Gli oggetti duplicati in resina

Il prodotto più indicato per il colaggio è la resina da colata a rapido indurimento a freddo, anche questa si presenta in due composti da miscelare preventivamente.

In commercio si trovano anche delle resine metallizzate a base epossidica adatte a riprodurre le artiglierie.
Anche le resine colorate trasparenti sono interessanti perché offrono un’infinità di possibilità di sfumature e sono indicate per imitare perfettamente la pasta di vetro e simulare per esempio le lanterne dei fanali di poppa.

Un oggetto duplicato rifinito e pulito

Un oggetto duplicato rifinito e pulito

Gli oggetti duplicati con la tecnica del colaggio sono tutti perfettamente uguali all’originale.

 

TRASFORMARE LA SCALA DI UN DISEGNO

Pantografo

Esempio di Pantografo a mano

Quando si acquistano dei piani di costruzione i disegni non sempre corrispondono alla scala desiderata e in genere sono troppo grandi e necessitano di una riduzione, a volte nello stesso plico si trovano fogli con scale differenti.

Sui vari libri di modellismo se e quando viene trattato questo argomento si inseriscono termini e tecniche derivate dal pantografo. Questo semplice strumento era necessario fino agli anni 90 ossia fino a quando le fotocopiatrici erano macchinari rari e costosi.

Nel mio caso specifico ho acquistato le tavole di costruzione del Cutty Sark comprendenti 9 fogli in scala 1:60, troppo grande per me perché avrebbe prodotto un modellino con lo scafo lungo 120 cm quasi 150 con il bompresso), per questa ragione ho deciso di ridurla a 1:72 con lo scafo lungo 98 cm.

Come calcolare il rapporto di riduzione:

La scala iniziale è 1:60
La scala finale è 1:72
Il rapporto è dato dalla scala iniziale diviso per la scala finale pertanto: 60/72 = 0,83.
Il risultato di 83%, rappresenta il valore che bisogna applicare per ottenere un rapporto corretto, in altre parole ogni singola misura dei piani costruttivi va moltiplicata per 0,83.
I fogli originali hanno delle dimensioni ragguardevoli, i più piccoli misurano solo 90 cm per 50 cm mentre i più grandi arrivano a superare i 200 cm per 120 cm.

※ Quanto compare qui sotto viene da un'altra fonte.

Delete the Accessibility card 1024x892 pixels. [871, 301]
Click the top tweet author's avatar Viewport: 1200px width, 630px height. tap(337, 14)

Per ottenere questo risultato si possono portare i fogli originali in una eliografia ben attrezzata ed effettuare una scansione e relativa stampa impostando 83 quale valore di rapporto, ma il costo è molto elevato e supererebbe di gran lunga quanto si possa spendere per tutto il legname necessario ad assemblare il modellino.

La soluzione più semplice ed economica consiste nel fare delle fotocopie in formato A3 impostando il valore 83 sulla scala di riduzione.
Essendo le fotocopie molto più piccole degli originali si rende necessario sovrapporre di circa 10 cm le singole passate.
Conviene utilizzare sempre e solo una stessa fotocopiatrice al fine di evitare che macchine diverse abbiano riduzioni leggermente diverse con delle leggere distorsioni dovute alle ottiche delle macchine e creino ulteriori disagi al già lungo e laborioso lavoro.